Alevi Haber Ajansi

‘Kaç yıl geçerse geçsin tüm kayıplarımız için adalet istemekten vazgeçmeyeceğiz’-VİDEO

PİRHA-Cumartesi Anneleri, bu hafta 27 Ekim 1995 tarihinde gözaltına alındıktan sonra bir daha haber alınamayan Şemsettin Yurtseven, Münir Sarıtaş ve Mikdat Özeken’ in dosyasına dikkat çekerek, “Tam 25 yıldır bu dosyada ailelerin tüm başvuruları sonuçsuz kaldı. Etkin bir soruşturma süreci işletilmeyerek gerçek açığa çıkarılmadı. Adalet sağlanmadı 816. Haftamızda adli ve siyasi makamlara Yurtseven, Sarıtaş ve Özeken dosyasında adaletin sağlanması için sorumluluk çağrısında bulunuyoruz. Kaç yıl geçerse geçsin tüm kayıplarımız için adalet istemekten vazgeçmeyeceğiz” dedi.

Haberin videosu;

Cumartesi Anneleri, gözaltında kaybedilen yakınlarının akıbetini sormak için her hafta düzenledikleri eylemlerinin 816’ıncısını koronavirüs nedeniyle sosyal medya hesapları üzerinden gerçekleştirdi. Bu hafta 27 Ekim 1995 tarihinde Hakkari’nin Yüksekova ilçesine bağlı Ağaçlı köyünde gözaltına alınan ve bir daha geri dönemeyen 73 yaşındaki Şemsettin Yurtseven, 13 yaşındaki Münir Sarıtaş ve 18 yaşındaki Mikdat Özeken’ in akıbeti soruldu.

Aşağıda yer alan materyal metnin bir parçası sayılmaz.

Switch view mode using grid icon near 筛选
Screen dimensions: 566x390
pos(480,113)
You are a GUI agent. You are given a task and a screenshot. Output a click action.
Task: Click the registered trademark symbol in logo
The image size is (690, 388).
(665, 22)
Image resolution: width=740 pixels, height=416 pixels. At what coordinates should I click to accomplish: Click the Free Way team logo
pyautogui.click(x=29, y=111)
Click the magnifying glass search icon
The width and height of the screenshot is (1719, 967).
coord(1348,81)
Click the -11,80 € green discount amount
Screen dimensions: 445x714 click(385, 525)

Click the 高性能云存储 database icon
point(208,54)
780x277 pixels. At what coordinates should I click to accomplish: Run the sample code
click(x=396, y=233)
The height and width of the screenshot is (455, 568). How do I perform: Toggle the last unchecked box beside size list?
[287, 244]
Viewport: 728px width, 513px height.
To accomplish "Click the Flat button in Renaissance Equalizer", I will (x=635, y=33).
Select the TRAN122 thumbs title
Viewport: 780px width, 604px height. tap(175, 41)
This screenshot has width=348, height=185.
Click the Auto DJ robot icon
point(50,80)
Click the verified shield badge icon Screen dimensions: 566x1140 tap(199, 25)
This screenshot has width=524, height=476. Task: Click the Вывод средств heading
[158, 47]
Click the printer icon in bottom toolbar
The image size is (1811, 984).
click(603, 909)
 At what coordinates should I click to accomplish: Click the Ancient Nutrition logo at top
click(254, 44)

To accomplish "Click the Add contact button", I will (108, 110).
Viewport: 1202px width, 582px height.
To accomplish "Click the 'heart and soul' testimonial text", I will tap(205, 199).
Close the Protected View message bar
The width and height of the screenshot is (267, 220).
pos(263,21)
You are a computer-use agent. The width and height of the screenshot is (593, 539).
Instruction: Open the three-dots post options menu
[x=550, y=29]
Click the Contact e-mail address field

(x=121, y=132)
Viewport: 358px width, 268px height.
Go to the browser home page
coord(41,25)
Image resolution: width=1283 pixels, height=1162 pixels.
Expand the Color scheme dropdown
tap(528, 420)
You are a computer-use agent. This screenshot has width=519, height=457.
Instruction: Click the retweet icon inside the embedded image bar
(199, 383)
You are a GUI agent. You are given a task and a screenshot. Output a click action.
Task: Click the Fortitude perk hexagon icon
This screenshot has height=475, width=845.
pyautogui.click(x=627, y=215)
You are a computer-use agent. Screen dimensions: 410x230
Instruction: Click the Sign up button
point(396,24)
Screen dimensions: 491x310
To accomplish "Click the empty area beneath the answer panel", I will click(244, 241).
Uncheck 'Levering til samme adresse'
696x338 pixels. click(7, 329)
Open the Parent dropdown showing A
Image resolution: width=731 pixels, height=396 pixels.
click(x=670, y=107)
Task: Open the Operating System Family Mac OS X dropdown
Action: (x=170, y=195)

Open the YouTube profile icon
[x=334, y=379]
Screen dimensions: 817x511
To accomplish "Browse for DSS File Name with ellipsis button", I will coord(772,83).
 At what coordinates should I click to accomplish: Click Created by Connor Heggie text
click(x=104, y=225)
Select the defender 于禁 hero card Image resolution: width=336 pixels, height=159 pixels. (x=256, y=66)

“HER ZAMAN DEDEMİ ARAYACAĞIZ”

Şemsettin Yurtseven’in torunu Emrah Yurtseven dedesinin 27 Ekim 1995 tarihinde gözaltında kaybedildiğini belirterek, “1995 tarihinde Yüksekova ağaçlı köyüne binbaşı Emin Yurdakul tarafından baskın yapıldı. Herkesi köy meydanına topladılar 73 yaşındaki yürüme zorluğu çeken dedemi de herkesin gözü önünde işkence yaparak gözaltına aldılar. Panzerlere bindirip yüksekovaya götürdüler. Babam ve amcamlar hemen arkasından karakola gittiler ve karakol böyle biri buraya getirilmedi dedi. Ondan sonra hemen savcılığa başvuru yapıldı, savcı böyle biri yok dedi.  Hemen mahkemeye gidip mahkeme açtılar 12 Kasım 1995 tarihinde delil yetersizliğinden dolayı dosya kapandı. 2005 yılında babamlar olayı AİHM’e taşıdı ve bizi haklı buldular. AKP hükümetini tazminata mahkûm etti. Hala dedemi arıyoruz, bayramda gidebileceğimiz bir mezarımız bile yok. Hiçbir zaman yılmadık davamızın peşinde olduk, her zaman dedemi arayacağız” dedi.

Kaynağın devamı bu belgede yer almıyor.